# St Dupont Maxijet issue



## Haminator7 (Nov 4, 2016)

Having an issue with a St Dupont Maxijet torch. I purchased from an online retailer, as no shop near me carries them. I love the fit and finish of the lighter, overall feel and quality are you'd expect from something of this price point. However, the igniter seems to not produce spark randomly. As the little doors open on the top you can see it spark and lite. On the missed lites I cannot see spark. I have found no rhyme nor reason for this such as angle, gas setting, way it's held, speed ignitor lever is depressed etc. There is also no clear failure pattern. It will lite well 10x then fail 10x in a row or any random combination. I am using 9x butane and have vector on the way. Again I do not believe it to be the butane. Has anyone had this issue? Could the tip of the igniter be a mm or so to far from the contact point on the head? I know Dupont uses the best igniters they can get and I cannot see it possible it's failing itself randomly. Either it would work or wouldn't is my thought. 

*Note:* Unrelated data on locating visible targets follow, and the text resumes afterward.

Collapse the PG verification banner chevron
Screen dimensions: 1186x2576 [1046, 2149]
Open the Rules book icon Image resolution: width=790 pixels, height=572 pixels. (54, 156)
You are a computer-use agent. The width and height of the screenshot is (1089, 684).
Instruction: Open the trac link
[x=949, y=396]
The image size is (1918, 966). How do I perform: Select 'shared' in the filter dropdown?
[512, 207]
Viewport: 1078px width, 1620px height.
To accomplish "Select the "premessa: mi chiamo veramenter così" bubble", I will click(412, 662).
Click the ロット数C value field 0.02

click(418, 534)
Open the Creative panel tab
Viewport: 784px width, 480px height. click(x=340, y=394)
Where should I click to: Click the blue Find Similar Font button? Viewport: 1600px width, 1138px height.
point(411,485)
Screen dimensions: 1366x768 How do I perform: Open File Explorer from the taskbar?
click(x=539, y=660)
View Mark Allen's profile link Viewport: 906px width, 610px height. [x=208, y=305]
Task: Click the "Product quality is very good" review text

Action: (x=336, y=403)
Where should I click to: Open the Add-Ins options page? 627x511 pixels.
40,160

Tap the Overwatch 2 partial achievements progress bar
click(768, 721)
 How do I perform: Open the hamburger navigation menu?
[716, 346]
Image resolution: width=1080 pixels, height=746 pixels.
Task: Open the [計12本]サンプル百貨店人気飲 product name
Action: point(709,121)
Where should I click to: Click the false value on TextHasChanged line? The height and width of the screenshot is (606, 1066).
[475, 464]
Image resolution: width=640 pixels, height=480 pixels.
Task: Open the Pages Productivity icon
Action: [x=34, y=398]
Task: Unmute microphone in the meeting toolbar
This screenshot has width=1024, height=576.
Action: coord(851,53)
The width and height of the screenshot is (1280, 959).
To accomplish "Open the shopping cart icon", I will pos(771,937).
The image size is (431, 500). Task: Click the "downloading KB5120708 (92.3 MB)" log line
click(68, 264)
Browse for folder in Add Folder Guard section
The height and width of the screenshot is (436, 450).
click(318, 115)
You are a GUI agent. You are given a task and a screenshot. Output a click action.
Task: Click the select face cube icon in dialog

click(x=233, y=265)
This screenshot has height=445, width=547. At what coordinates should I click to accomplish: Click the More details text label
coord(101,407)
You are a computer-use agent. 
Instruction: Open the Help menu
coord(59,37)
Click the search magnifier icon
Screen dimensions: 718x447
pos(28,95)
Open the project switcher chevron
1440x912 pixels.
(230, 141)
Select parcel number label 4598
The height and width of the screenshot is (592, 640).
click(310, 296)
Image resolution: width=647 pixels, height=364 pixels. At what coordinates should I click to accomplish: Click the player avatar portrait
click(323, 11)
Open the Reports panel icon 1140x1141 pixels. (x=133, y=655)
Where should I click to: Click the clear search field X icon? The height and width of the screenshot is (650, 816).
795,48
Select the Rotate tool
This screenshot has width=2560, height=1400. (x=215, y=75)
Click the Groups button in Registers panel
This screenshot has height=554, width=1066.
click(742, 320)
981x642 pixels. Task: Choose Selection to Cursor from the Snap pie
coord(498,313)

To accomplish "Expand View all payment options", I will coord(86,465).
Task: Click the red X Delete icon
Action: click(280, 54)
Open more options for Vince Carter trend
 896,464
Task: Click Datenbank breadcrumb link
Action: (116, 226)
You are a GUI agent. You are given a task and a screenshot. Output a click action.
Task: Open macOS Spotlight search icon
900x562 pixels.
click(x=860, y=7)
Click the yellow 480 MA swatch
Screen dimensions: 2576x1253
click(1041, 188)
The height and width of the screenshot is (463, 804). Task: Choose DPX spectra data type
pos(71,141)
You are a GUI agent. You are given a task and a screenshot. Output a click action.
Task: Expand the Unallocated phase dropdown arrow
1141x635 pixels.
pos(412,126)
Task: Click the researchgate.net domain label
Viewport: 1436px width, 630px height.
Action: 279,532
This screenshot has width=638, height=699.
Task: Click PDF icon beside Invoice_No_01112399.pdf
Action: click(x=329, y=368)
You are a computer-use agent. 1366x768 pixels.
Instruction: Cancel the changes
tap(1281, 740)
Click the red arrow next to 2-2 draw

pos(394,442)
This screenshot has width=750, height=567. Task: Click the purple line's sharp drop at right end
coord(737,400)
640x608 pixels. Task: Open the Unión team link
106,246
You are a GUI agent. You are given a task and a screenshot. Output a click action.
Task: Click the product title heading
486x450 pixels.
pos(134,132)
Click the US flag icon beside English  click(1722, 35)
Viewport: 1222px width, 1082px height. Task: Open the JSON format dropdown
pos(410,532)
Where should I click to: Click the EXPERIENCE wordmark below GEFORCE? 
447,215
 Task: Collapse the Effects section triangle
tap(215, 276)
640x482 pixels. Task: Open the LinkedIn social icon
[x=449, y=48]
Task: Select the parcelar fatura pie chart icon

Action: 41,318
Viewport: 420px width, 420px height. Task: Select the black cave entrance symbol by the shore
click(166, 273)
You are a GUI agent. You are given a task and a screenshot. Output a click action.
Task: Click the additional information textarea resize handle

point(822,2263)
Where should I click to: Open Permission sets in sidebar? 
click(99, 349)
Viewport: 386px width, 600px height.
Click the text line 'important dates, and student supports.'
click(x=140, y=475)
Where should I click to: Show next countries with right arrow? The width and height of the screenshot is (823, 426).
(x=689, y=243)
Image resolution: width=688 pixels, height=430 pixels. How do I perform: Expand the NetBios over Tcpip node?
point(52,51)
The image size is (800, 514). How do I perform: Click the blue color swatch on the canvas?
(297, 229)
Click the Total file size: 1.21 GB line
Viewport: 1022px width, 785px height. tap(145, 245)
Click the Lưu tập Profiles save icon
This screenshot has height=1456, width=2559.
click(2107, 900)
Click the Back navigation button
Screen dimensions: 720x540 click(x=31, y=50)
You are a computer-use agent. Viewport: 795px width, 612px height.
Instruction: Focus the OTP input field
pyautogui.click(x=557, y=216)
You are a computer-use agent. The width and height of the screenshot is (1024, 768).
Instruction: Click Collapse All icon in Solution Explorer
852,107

I really don't want to send out my new lighter. I know they disassemble easily and I'm very mechanically inclined but don't know what I'd be looking for. 

I've had Xikar, Lotus, Porsche Design and others and they all lit more reliably. I am dissatisfied with this aspect and it's a big one. Aside from that I love it. 

Thanks in advance.


----------



## TonyBrooklyn (Jan 28, 2010)

Its under warranty send it back period.


----------



## Rondo (Sep 9, 2015)

They have a 2 year warranty.
Fortunately, no problems with mine. Love it.


----------



## OneStrangeOne (Sep 10, 2016)

Send it back, in answer to your question, yes, the contact point can be off just a bit, I have had to make minor adjustments on cheaper lighters Colibri, Lotus I haven't had any problems with any of my Xikar and my St Dupont has never failed to ignite. Have you tried to purge it? Imo, the only thing that causes more lighter problems than excess air in the tank is cheap fuel. Well sometimes pocket lint!


----------



## Haminator7 (Nov 4, 2016)

Thanks guys. It goes back Monday.


----------



## Rob H. (Apr 7, 2021)

Haminator7 said:


> Having an issue with a St Dupont Maxijet torch. I purchased from an online retailer, as no shop near me carries them. I love the fit and finish of the lighter, overall feel and quality are you'd expect from something of this price point. However, the igniter seems to not produce spark randomly. As the little doors open on the top you can see it spark and lite. On the missed lites I cannot see spark. I have found no rhyme nor reason for this such as angle, gas setting, way it's held, speed ignitor lever is depressed etc. There is also no clear failure pattern. It will lite well 10x then fail 10x in a row or any random combination. I am using 9x butane and have vector on the way. Again I do not believe it to be the butane. Has anyone had this issue? Could the tip of the igniter be a mm or so to far from the contact point on the head? I know Dupont uses the best igniters they can get and I cannot see it possible it's failing itself randomly. Either it would work or wouldn't is my thought.
> 
> I really don't want to send out my new lighter. I know they disassemble easily and I'm very mechanically inclined but don't know what I'd be looking for.
> 
> ...


hey there hopefully u got the maxijet fixed. It was likely due to being a little too far from the burner. I have several ST Dupont torches and they are all top notch quality. As far as gas goes, I use Xikar Purofine (silver can) for all of my lighters with exceptions being Defi Extreme and the 2x version. On those I use Xikar High Performance (black can). Best of luck!


----------



## Olecharlie (Oct 28, 2017)

I have a Maxi that was gifted to me a year ago but no receipt. Mine is leaking fuel intermittentl. i Luv this lighter byt no receipt no warranty. Probably goingbto send to a repair shop in SC for repair


----------